■ **Directions for this task**:
Answer these from the article on class and race.
1. What is the title of the Charles Murray book that received plentiful coverage last week?
2. According to the report by Edward Glaeser and Jacob Vigdor, black people live under less segregation today than at any time since what year?
3. By what percentage did the gap between rich and poor in standardized test scores grow from 1960 to 2007?

[Document excerpt]

Will This Be the First Election Where Class Trumps Race?
As stirring as Occupy Wall Street’s exhortations about the 99 percent were, it’s important to realize that they were the symptom, not the cause, of a wider trend. Inequality, of course, has recently become a much more integral part of the American conversation. But it’s more than that: There is now an unprecedentedly widespread understanding of economic class as the primary dividing factor in the nation. Indeed, this year seems to mark a historic tipping point for the United States: the year that our primary concerns about inequality went from being about race to being about class.
Take Charles Murray’s Coming Apart, for example. Something insufficiently noted in the plentiful coverage of it last week is that the underclass emergency that he has identified is white. Those who haven’t read the book may not know that Murray barely discusses black inner cities at all. Nor, however, is his purpose to call special attention to the fact that white people can be very poor as well, a la Nicholas Kristof’s take on the book. Murray treats this white version of the underclass as ordinary and old news, almost as if the term “underclass” had never essentially been shorthand for black ghetto.
One might suppose that Murray chose this in part to avoid reanimating the contempt he elicited in his conclusions about black America in his prior work, including Losing Ground and The Bell Curve. However, it’s notable that no one of consequence has derided Murray for not putting a black face on poverty. Rather, the book is being received in all quarters as a notable, if flawed, statement about inequality.
Other recent news, as unconnected to Murray’s book as Murray’s book is to OWS, tell the same story. We have learned in a report by the Manhattan Institute’s Edward Glaeser and Jacob Vigdor that black people are living under less segregation today than since 1920, and that the drop since just 2000 has been quite extraordinary, even in big cities classically supposed to be hotbeds of racial tension. Glaeser and Vigdor, well aware that plenty of black people are still much too poor in America, conclude that desegregation can no longer be seen as a key item on American’s agenda, compared to—again—inequality in general.
Then last week came news about the achievement gap. The use of that term always used to signal a conversation about race, but the news this time was about class. The achievement gap between the poor and the wealthy has become much greater than that between blacks and whites over the past several decades. Stanford sociologist Sean Reardon has shown that from 1960 to 2007, the gap between rich and poor in standardized test scores grew by 40 percent, while the one between black and white narrowed. A study by University of Michigan researchers has shown that the rich-poor gap in college completion has grown by 50 percent just since the 1980s.

[/Document excerpt]
[Recorded information]

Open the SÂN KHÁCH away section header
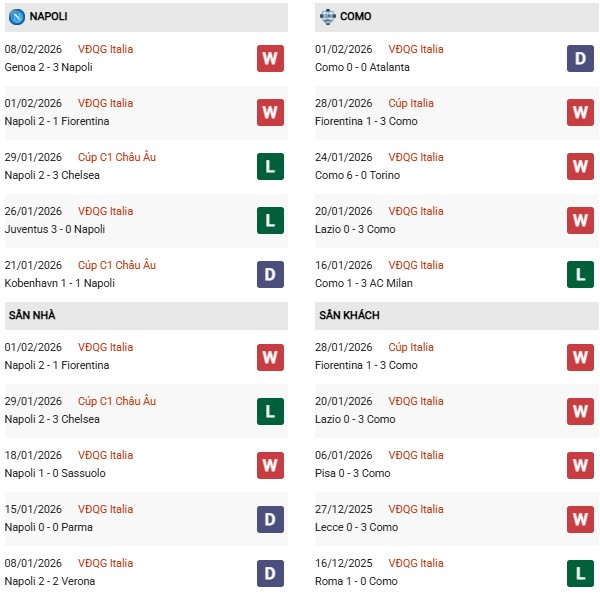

[/Recorded information]

■ **Exercise output**:
1. Coming Apart
2. 1920
3. 40 percent